**TASK DIRECTIONS**
Write out the lines from the one containing "Task: Redo the last undone edit" through the one containing "Action: pyautogui.click(x=214, y=204)", both included, copying them exactly and leaving out the pictures.
## start DATASET RECORDS
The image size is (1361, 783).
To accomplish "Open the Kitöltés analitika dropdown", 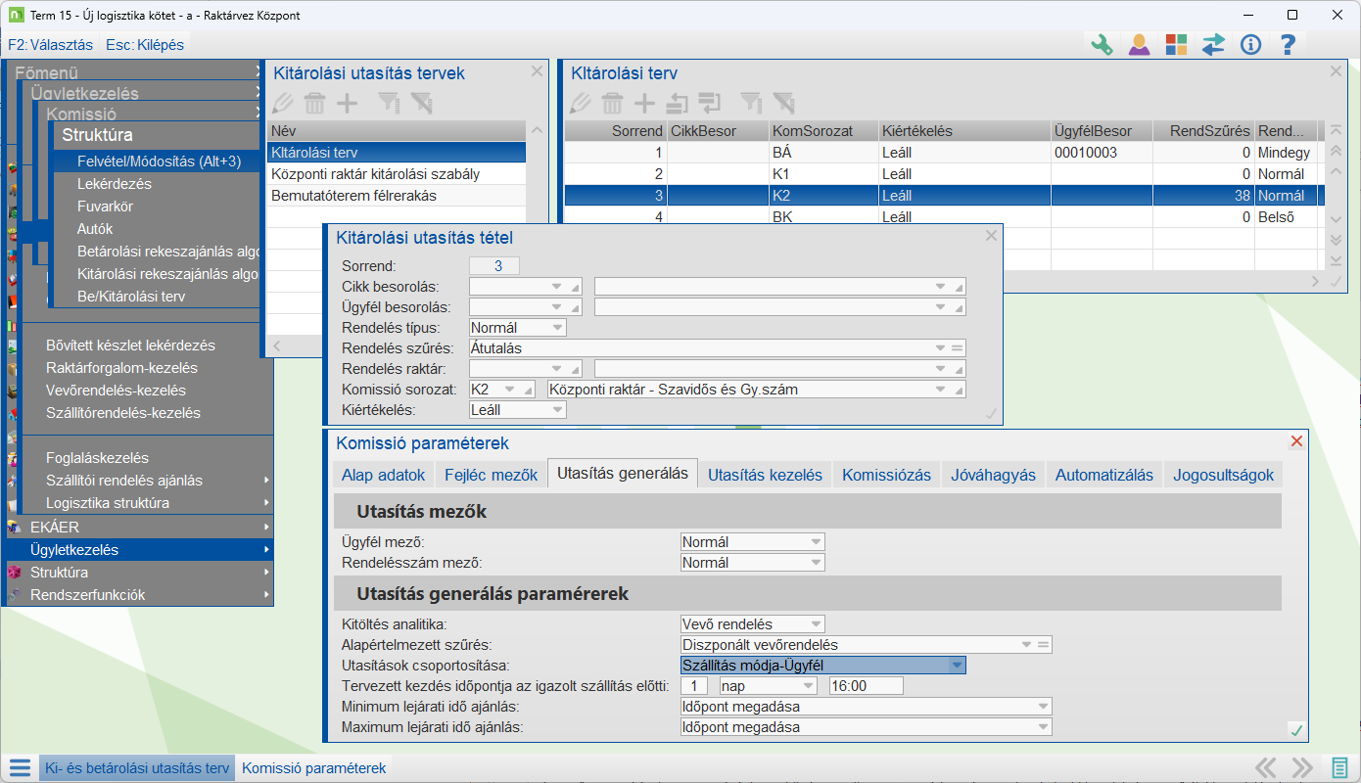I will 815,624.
## end DATASET RECORDS
## start DATASET RECORDS
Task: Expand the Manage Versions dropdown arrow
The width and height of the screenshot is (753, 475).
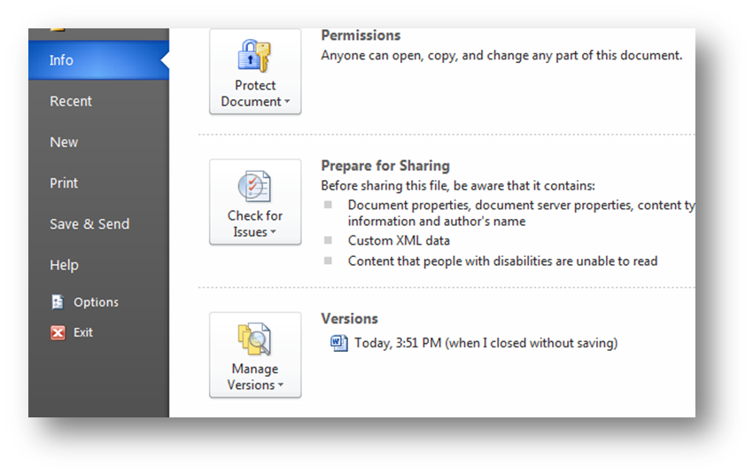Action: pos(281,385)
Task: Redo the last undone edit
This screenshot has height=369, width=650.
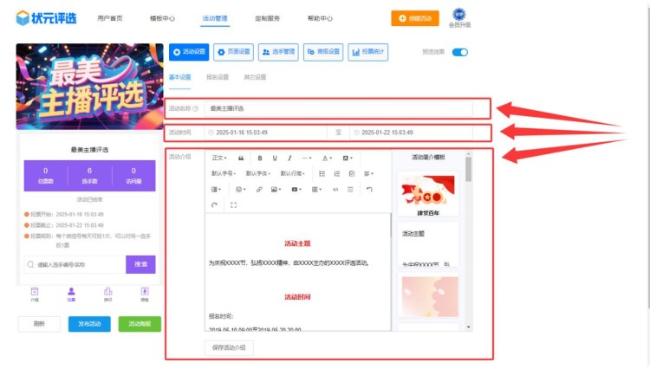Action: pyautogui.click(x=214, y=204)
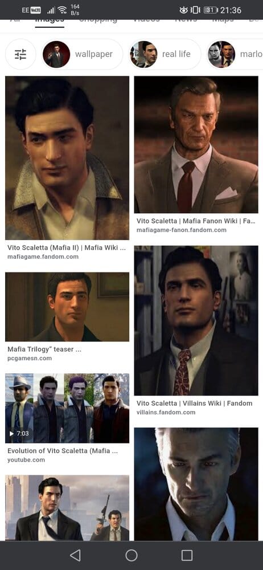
## end DATASET RECORDS
**TASK RESPONSE**
Task: Redo the last undone edit
This screenshot has height=369, width=650.
Action: pyautogui.click(x=214, y=204)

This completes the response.